The Freight Transport Association (FTA) is sending Birthday wishes to the London Congestion Charge which turns ten on Sunday 17 February, but is calling on the powers-that-be to extend the celebrations by considering the freight and logistics industry by offering the gift of free access which FTA says should be granted for "essential users."
Appealing on behalf of its members FTA is asking Transport for London (TfL) – (the organisation responsible for the Congestion Charge) to re-think the Charge on freight operators who have no option other than to use the cities roads and congestion charge zones. Introduced on 17 February 2003, the London Congestion Charge included the whole of the City of London, the financial district, and the West End, London’s primary commercial and entertainment centre, and remains today as one of the largest congestion charge zones in the world.
In order for London businesses to thrive, to be at the centre of the world economy and to attract tourists, the capital is dependent on the thousands of deliveries made to shops and businesses every day, and FTA is asking TfL to recognise that this inevitably leads to an essential requirement for goods vehicles to enter central London which are subject to the Congestion Charge.
Natalie Chapman, FTA Head of Policy – London says:
"Whilst traffic has now risen back to pre-charging levels, there is no doubt that congestion in central London would be far worse without it.
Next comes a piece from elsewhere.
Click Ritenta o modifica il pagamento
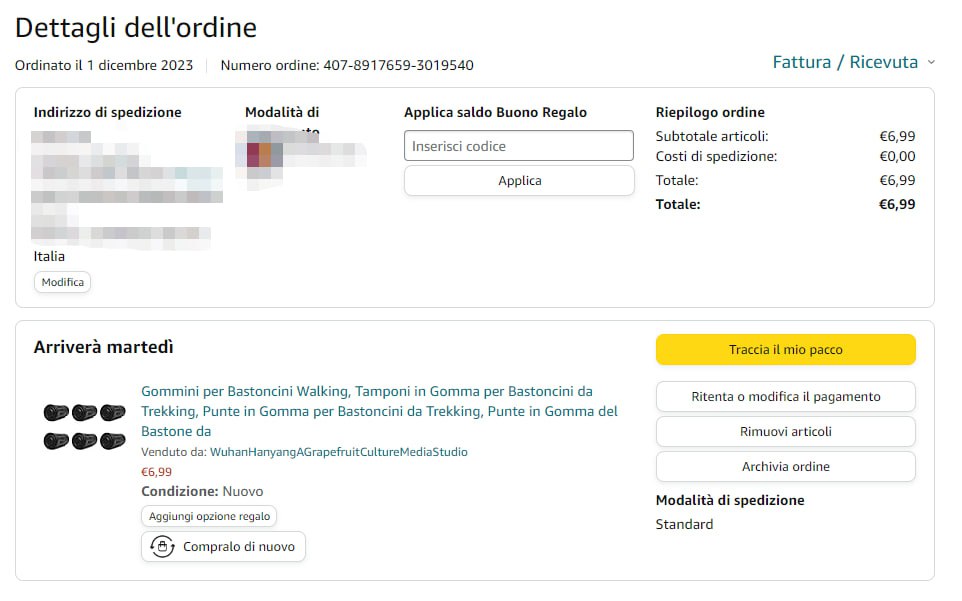[785, 397]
However, FTA believes that the Congestion Charge is purely a tax on deliveries and its focus should be to deter discretionary or non-essential journey’s where there is an option to choose an alternative time or to use public transport."
FTA states it fully recognises that the aim of the Congestion Charge is to deter reduce congestion, CO2 emissions and improve air quality, but considers the charge to be a ‘tax on deliveries’ as in many cases the delivery driver has no choice but to enter the Congestion Charge zone. In addition the FTA is asking that where the vehicle is essential to the journey and the user has little or no choice, such as is the case for blue badge holders, a 100 per cent discount is and should continue to be offered.
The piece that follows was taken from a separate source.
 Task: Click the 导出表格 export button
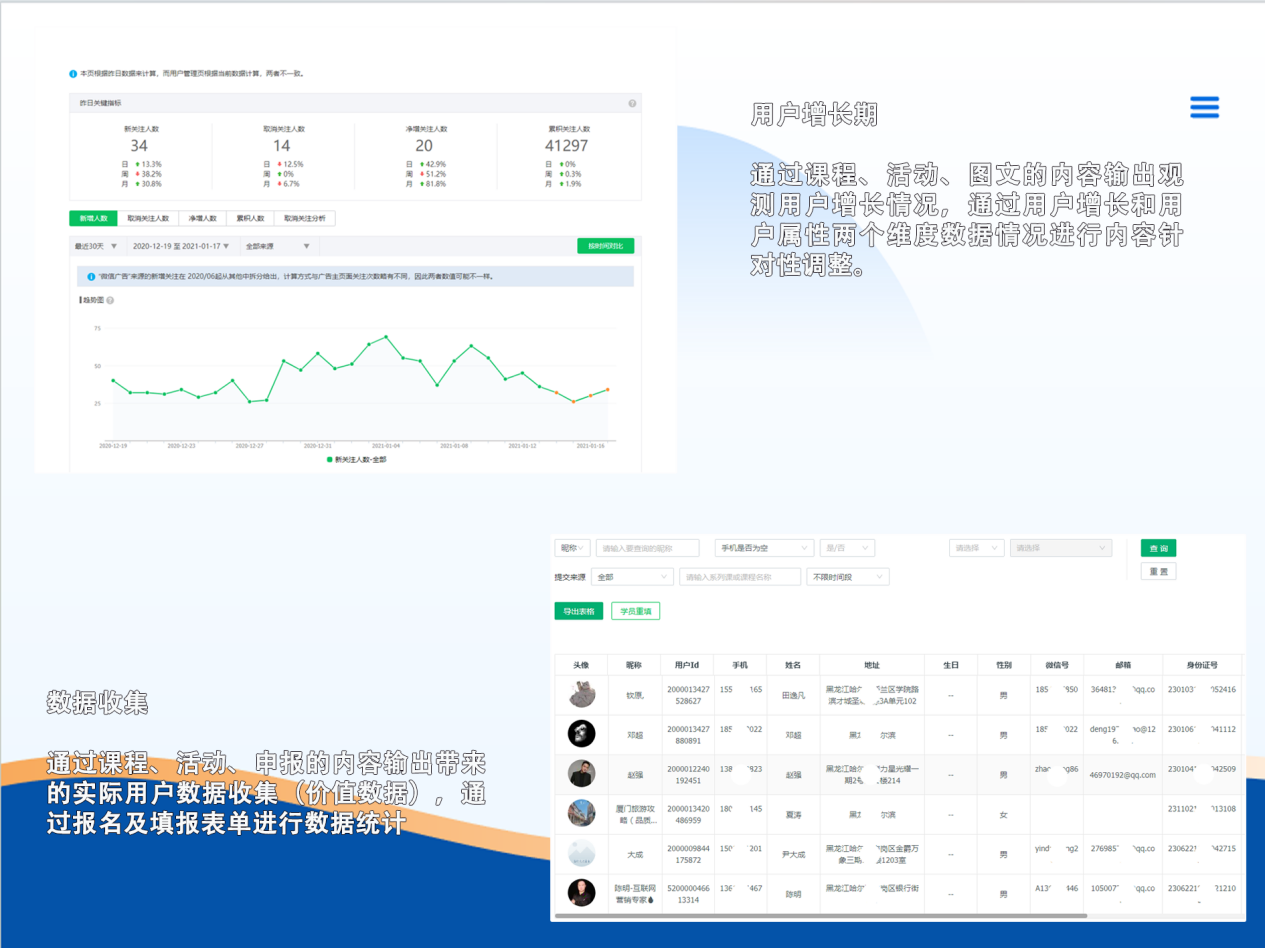point(581,609)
FTA also makes the point that it is not feasible to deliver goods on public transport and nor are alternative modes practical for the to-the-door deliveries that central London requires. With no charge-free breaks available in the daytime to encourage deliveries to be made outside of rush hour, the Association is appealing to TfL to consider all available options for providing discounts and exemptions to the scheme for freight.